Dataset entries:
= = = = = = =

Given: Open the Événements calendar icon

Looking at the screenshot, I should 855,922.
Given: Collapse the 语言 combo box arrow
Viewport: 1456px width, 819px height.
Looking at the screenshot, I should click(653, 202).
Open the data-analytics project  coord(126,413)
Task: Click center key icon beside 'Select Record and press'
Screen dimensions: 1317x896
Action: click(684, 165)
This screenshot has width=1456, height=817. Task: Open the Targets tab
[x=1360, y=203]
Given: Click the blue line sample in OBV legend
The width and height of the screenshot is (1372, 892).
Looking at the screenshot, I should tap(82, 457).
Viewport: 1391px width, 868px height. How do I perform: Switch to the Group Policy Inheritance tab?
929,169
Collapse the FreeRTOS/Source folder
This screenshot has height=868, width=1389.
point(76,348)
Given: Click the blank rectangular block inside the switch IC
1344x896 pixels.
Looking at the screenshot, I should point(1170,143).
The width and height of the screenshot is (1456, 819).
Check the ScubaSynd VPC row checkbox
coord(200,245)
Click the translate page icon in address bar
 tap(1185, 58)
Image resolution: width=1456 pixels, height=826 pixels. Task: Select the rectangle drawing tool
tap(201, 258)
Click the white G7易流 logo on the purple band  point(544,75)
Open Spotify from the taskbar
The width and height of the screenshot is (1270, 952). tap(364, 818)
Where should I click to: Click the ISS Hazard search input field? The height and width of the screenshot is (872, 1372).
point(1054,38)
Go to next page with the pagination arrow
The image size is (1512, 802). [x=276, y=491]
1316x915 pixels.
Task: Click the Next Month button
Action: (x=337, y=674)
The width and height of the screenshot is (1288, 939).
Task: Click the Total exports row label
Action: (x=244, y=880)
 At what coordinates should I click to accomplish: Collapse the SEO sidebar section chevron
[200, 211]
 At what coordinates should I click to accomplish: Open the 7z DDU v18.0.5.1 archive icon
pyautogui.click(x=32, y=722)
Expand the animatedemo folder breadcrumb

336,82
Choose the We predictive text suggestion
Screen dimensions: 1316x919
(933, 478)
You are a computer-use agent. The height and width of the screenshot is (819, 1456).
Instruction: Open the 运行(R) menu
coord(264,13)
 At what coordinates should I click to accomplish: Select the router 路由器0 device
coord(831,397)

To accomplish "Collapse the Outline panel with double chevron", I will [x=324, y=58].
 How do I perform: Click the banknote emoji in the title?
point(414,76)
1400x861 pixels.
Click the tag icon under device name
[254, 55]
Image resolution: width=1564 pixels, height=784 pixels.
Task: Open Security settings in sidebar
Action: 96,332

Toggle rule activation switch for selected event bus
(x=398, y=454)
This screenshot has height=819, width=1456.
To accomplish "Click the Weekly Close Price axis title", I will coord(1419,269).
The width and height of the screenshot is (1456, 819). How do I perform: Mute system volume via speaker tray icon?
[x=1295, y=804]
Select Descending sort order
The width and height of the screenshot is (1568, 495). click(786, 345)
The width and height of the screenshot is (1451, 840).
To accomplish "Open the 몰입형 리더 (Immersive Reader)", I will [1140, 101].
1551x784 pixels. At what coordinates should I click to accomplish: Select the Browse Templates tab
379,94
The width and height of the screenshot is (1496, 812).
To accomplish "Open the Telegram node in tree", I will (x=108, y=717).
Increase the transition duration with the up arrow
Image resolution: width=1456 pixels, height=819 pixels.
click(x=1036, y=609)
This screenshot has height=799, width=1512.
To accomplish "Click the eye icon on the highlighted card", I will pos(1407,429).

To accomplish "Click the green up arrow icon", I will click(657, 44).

= = = = = = =

## TASK OBJECTIVE
All the records, from start to finish, are to be repeated exactly.

## WRITTEN RESPONSE
Given: Open the Événements calendar icon

Looking at the screenshot, I should 855,922.
Given: Collapse the 语言 combo box arrow
Viewport: 1456px width, 819px height.
Looking at the screenshot, I should click(653, 202).
Open the data-analytics project  coord(126,413)
Task: Click center key icon beside 'Select Record and press'
Screen dimensions: 1317x896
Action: click(684, 165)
This screenshot has width=1456, height=817. Task: Open the Targets tab
[x=1360, y=203]
Given: Click the blue line sample in OBV legend
The width and height of the screenshot is (1372, 892).
Looking at the screenshot, I should tap(82, 457).
Viewport: 1391px width, 868px height. How do I perform: Switch to the Group Policy Inheritance tab?
929,169
Collapse the FreeRTOS/Source folder
This screenshot has height=868, width=1389.
point(76,348)
Given: Click the blank rectangular block inside the switch IC
1344x896 pixels.
Looking at the screenshot, I should point(1170,143).
The width and height of the screenshot is (1456, 819).
Check the ScubaSynd VPC row checkbox
coord(200,245)
Click the translate page icon in address bar
 tap(1185, 58)
Image resolution: width=1456 pixels, height=826 pixels. Task: Select the rectangle drawing tool
tap(201, 258)
Click the white G7易流 logo on the purple band  point(544,75)
Open Spotify from the taskbar
The width and height of the screenshot is (1270, 952). tap(364, 818)
Where should I click to: Click the ISS Hazard search input field? The height and width of the screenshot is (872, 1372).
point(1054,38)
Go to next page with the pagination arrow
The image size is (1512, 802). [x=276, y=491]
1316x915 pixels.
Task: Click the Next Month button
Action: (x=337, y=674)
The width and height of the screenshot is (1288, 939).
Task: Click the Total exports row label
Action: (x=244, y=880)
 At what coordinates should I click to accomplish: Collapse the SEO sidebar section chevron
[200, 211]
 At what coordinates should I click to accomplish: Open the 7z DDU v18.0.5.1 archive icon
pyautogui.click(x=32, y=722)
Expand the animatedemo folder breadcrumb

336,82
Choose the We predictive text suggestion
Screen dimensions: 1316x919
(933, 478)
You are a computer-use agent. The height and width of the screenshot is (819, 1456).
Instruction: Open the 运行(R) menu
coord(264,13)
 At what coordinates should I click to accomplish: Select the router 路由器0 device
coord(831,397)

To accomplish "Collapse the Outline panel with double chevron", I will [x=324, y=58].
 How do I perform: Click the banknote emoji in the title?
point(414,76)
1400x861 pixels.
Click the tag icon under device name
[254, 55]
Image resolution: width=1564 pixels, height=784 pixels.
Task: Open Security settings in sidebar
Action: 96,332

Toggle rule activation switch for selected event bus
(x=398, y=454)
This screenshot has height=819, width=1456.
To accomplish "Click the Weekly Close Price axis title", I will coord(1419,269).
The width and height of the screenshot is (1456, 819). How do I perform: Mute system volume via speaker tray icon?
[x=1295, y=804]
Select Descending sort order
The width and height of the screenshot is (1568, 495). click(786, 345)
The width and height of the screenshot is (1451, 840).
To accomplish "Open the 몰입형 리더 (Immersive Reader)", I will [1140, 101].
1551x784 pixels. At what coordinates should I click to accomplish: Select the Browse Templates tab
379,94
The width and height of the screenshot is (1496, 812).
To accomplish "Open the Telegram node in tree", I will (x=108, y=717).
Increase the transition duration with the up arrow
Image resolution: width=1456 pixels, height=819 pixels.
click(x=1036, y=609)
This screenshot has height=799, width=1512.
To accomplish "Click the eye icon on the highlighted card", I will pos(1407,429).

To accomplish "Click the green up arrow icon", I will click(657, 44).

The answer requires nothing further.